RAJAGOPALAN: Political competition can also often lead to more rent-seeking because now, two people are fiercely competing, and therefore the amount that a firm entrant needs to pay—actually, the bribes go up because there are many grabbing hands, as you pointed out. It’s an interesting thing. I completely understand what your result is. I’m just more curious about what the mechanism is that is driving that result.
VATS: One of the interesting things that we do in the paper is we were able to get survey data from the government of Kerala, which solicits opinions and beliefs of management done by politicians to whom these local bureaucrats are directly reporting. What we do find is that, for bureaucrats operating in multiple-politician-governed areas, they actually say that their management is much better. Again, that doesn’t really help distinguish between the stories of political competition and checks and balance so much, but I actually think of them as—
VATS: Yes, exactly. Not exactly something like fighting against each other.
RAJAGOPALAN: Yes, and need not be. They may or they may not. In this case, they are not. Another interesting way to test for that is by looking at—if within a ward that falls in two different electoral constituencies, also look at whether the member of parliament—and also, at the local level, the Pradhan in the Panchayati Raj election—are they from the same party? Are they from different parties? Because then you know that they are competing only against the MLA, but you can have checks and balances from leaders of different castes and different political parties who are at a level of government above you and below you. There may be an interesting way of teasing that out. I know that’s not the purpose of the paper, but that’s just something that you could think of in the future.

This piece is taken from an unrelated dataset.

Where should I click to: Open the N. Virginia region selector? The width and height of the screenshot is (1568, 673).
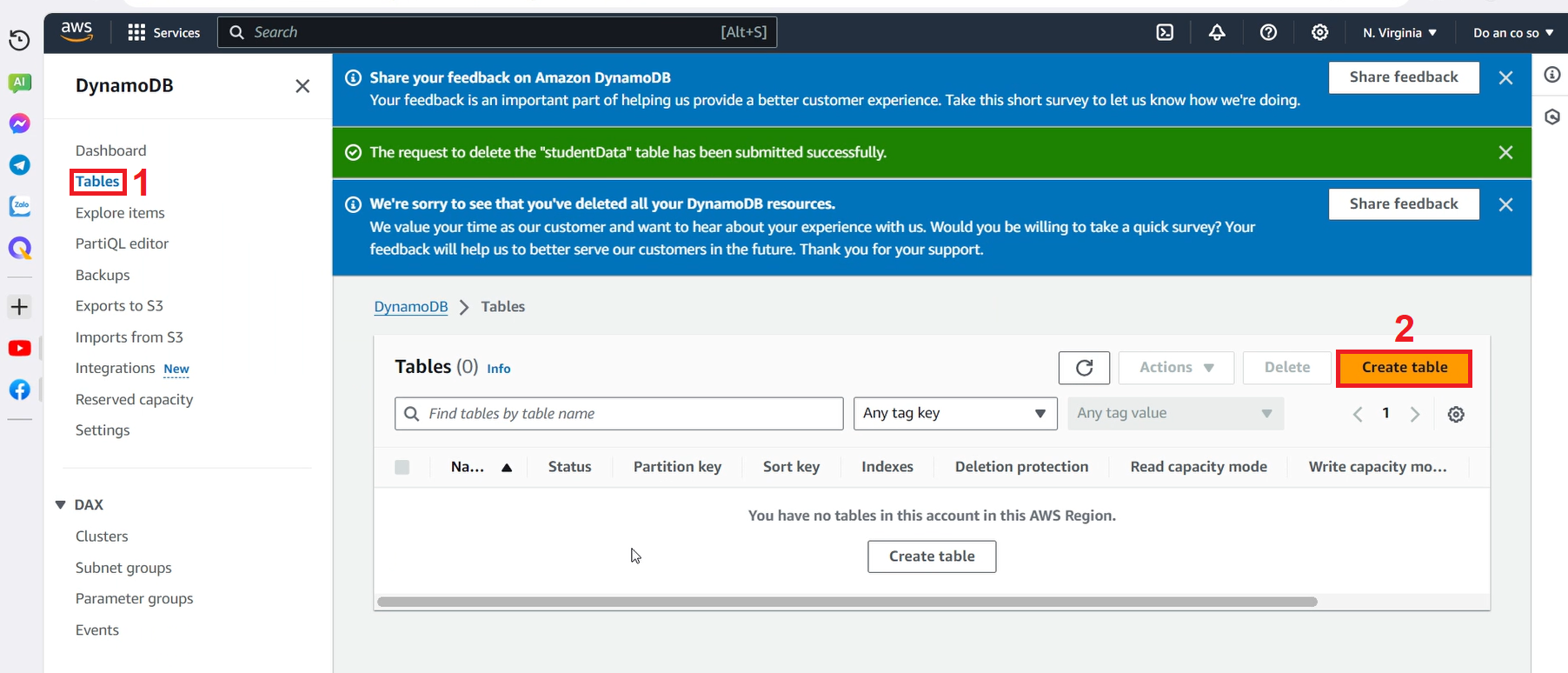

VATS: Actually, what you said is a very interesting point and something that I’ve been thinking about, which is exactly the industrial organization of corruption. How exactly does corruption happen? Is it a trickle-up effect? You give some amount of money to the local bureaucrat, and the local bureaucrat passes it up and up. That is the story. If that is the industrial organization of it, then there is no political competition in terms of getting more bribes.
However, if the story is that you have to actually go and knock on multiple windows, then there is indeed the story. I think the second interesting topic to study is what exactly is the industrial organization, and does that have an implication on how we think about corruption or how exactly corruption will happen in certain avenues?

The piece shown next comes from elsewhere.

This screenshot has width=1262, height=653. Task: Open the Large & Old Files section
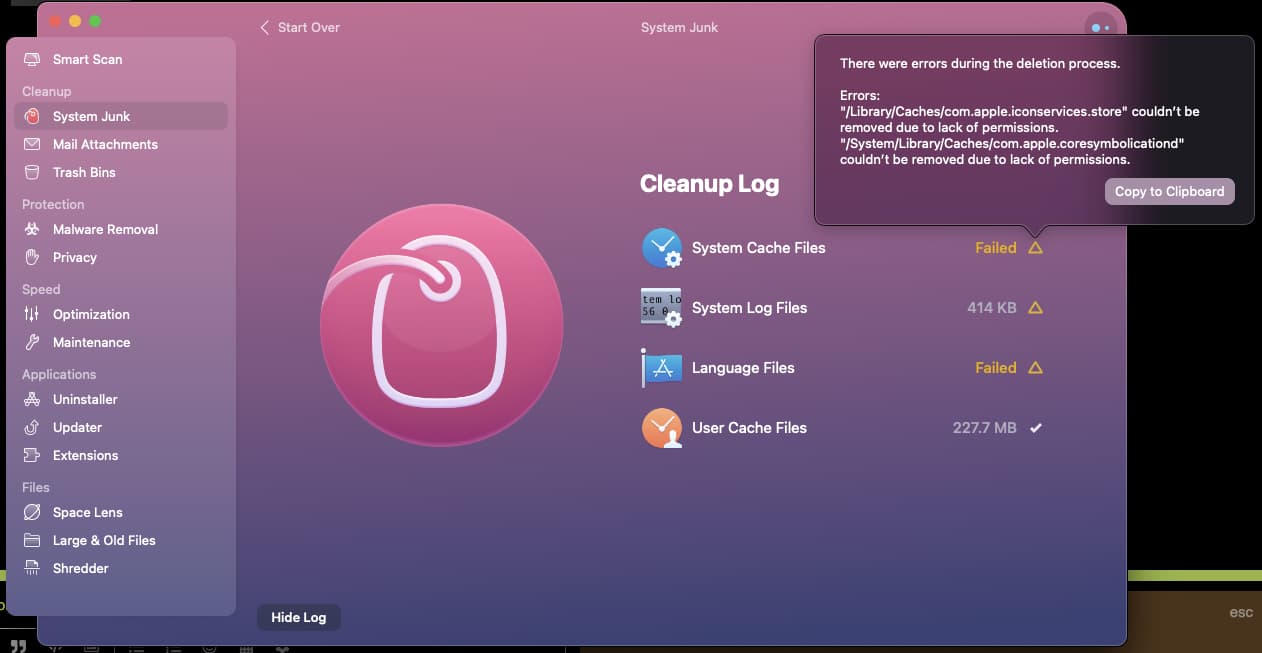tap(104, 541)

RAJAGOPALAN: I think it’s fascinating, and maybe the topic for your next paper.
RAJAGOPALAN: You’ve done most of your doctoral work through the pandemic. What have you been up to? Has it gotten in the way of research? Have you spent it baking and binge-watching like the rest of us? What’s been happening?
VATS: The pandemic was difficult for me because I was in a foreign country by myself. I had no family anywhere over here, and all my friends started to migrate from Chicago to their home cities in the U.S., so I was left all by myself in Chicago. One good thing that happened to me after the pandemic ended was, I was able to talk to people in person and have in-person conversations with my adviser.

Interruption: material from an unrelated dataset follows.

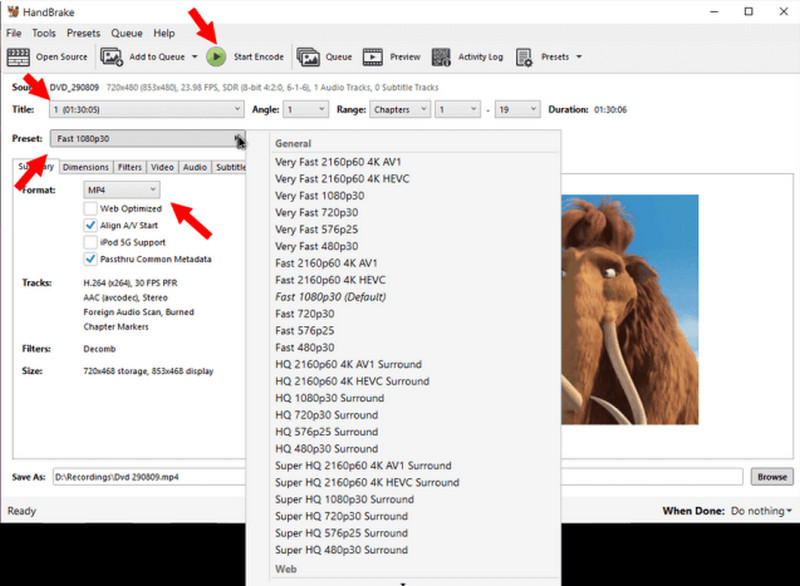800x586 pixels.
Task: Disable Align A/V Start
Action: (x=91, y=225)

In terms of binge-watching, I feel Netflix and Hulu and all other things were very bad for me during the pandemic because all I did was binge-watch. Most recently, I’ve been watching this show called “The Sandman.” I love that show.
RAJAGOPALAN: I will put it as one of your recommendations, and I will make sure I watch it. I’ve heard very good things about “Sandman.”
VATS: Oh, absolutely.
RAJAGOPALAN: I think I’ll be interested in watching that. Thank you so much for doing this. This was such a pleasure, Nishant.
VATS: Same here. Thank you so much, Shruti.